Oh, dass wusste ich gar nicht. Gut zu wissen.

ot: Evtl. auch mal mit dem (B)engel was machen?
Hallo Pauliezasu,
ich erlaube mir mal eine spontane Gedankenäußerung.
…danach hast Du zwar nicht gefragt, aber sie ging mir beim Lesen Deiner Frage sogleich durch den Bauch, O.K.?

Ich finde es gut, dass die Eltern die Bedürfnisse ihres 3jähr. Sohnes erkennen und Zeit mit ihm allein verbringen.
Es ist auch erstmal völlig in Ordnung, dass sie Dich fragen, ob Du Dich in der Zeit um die Kleine kümmerst.

Was mich dabei ein wenig irritiert, ist, dass der Junge keinen „Einzelkontakt“ mit Dir, der „Tante“ zu haben scheint.
Die Betonung immer nur auf das „süße-kleine-engelige“ Mädchen zu legen, finde ich irgendwie *komisch*.

Ich will, das die kleine weiß, dass ihre Tante früher ganz
viele schöne Dinge mit ihr unternommen hat.

Du bist doch genauso viel ( oder wenig) die Tante des Jungen, wie des Mädchens;
oder habe ich da etwas überlesen?

Klar sind so kleine Mädchen oft sehr süß und engelsgleich…
… aber auch mal mit dem Jungen etwas zu machen, fände ich
a.) rein „tantenmäßig“ gesehen fairer :smile:
und
b.) auch entlastend für die werdende Mama
und
c.)würde ich als der Sohn
vermutlich irgendwann nicht nur auf meine kleine Schwester stinkesauer sein, weil sie mir in meinen Augen nicht nur die Exklusivität meiner zuvor alleinigen Eltern raubt, sondern zusätzlich auch noch die unserer *Tante*…
Nur mal als meine Gedanken beim Lesen.

Meine folgende letzte Frage ist nicht so böse gemeint, wie sie -zugegebenermaßen- klingen mag. Ich fand die etwas drastischere Benennung für mich persönlich am eindringlichsten.

Irgendwann wird das dritte Kind da sein.
Ist das dann das „Engelchen“?
Viele Grüße von Finjen

Meine Schwägerin hat zwei Kinder. Einen Sohn (3Jahre alt) und eine Tochter (1Jahr und 2 Monate alt).
…Ich nehme natürlich liebend gerne die Kleine, da sie wirklich
ein Engel ist…
…Ich will, das die kleine weiß, dass ihre Tante früher ganz viele schöne Dinge mit ihr unternommen hat. …
…Ich möchte dem Kind viele schöne Dinge bieten…

´Nein, natürlich mache ich auch immer was mit dem Jungen. Nur da ist es eben so, dass ich ihn nicht so oft bekomme. Dann auch nur zusammen in Verbindung mit der Kleinen.

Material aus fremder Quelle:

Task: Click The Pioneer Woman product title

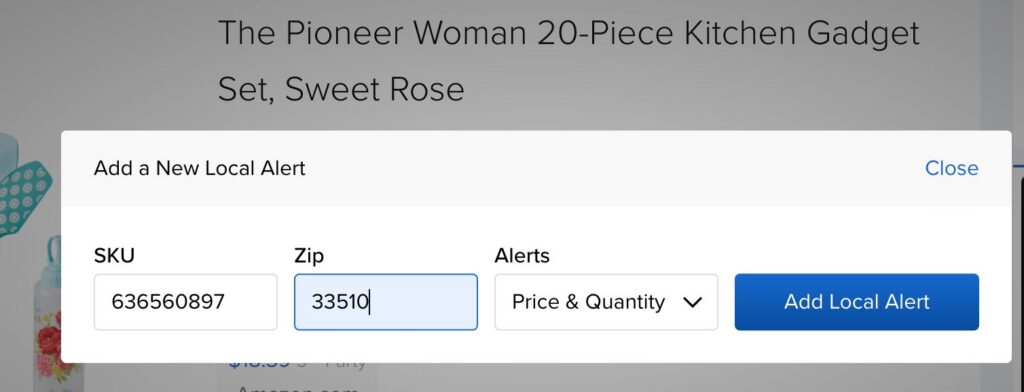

Aber da hast du Recht. Ich muss auch mal der Mama sagen, dass ich auch mal einen Tag nur mit dem Jungen haben will.

Ich hatte in dem Augenblick nur daran gedacht, der Mama dadurch helfen zu können, damit der Jung mal auf seine Kosten kommt.

Vielen Dank für den Tip, so habe ich echt nie nachgedacht.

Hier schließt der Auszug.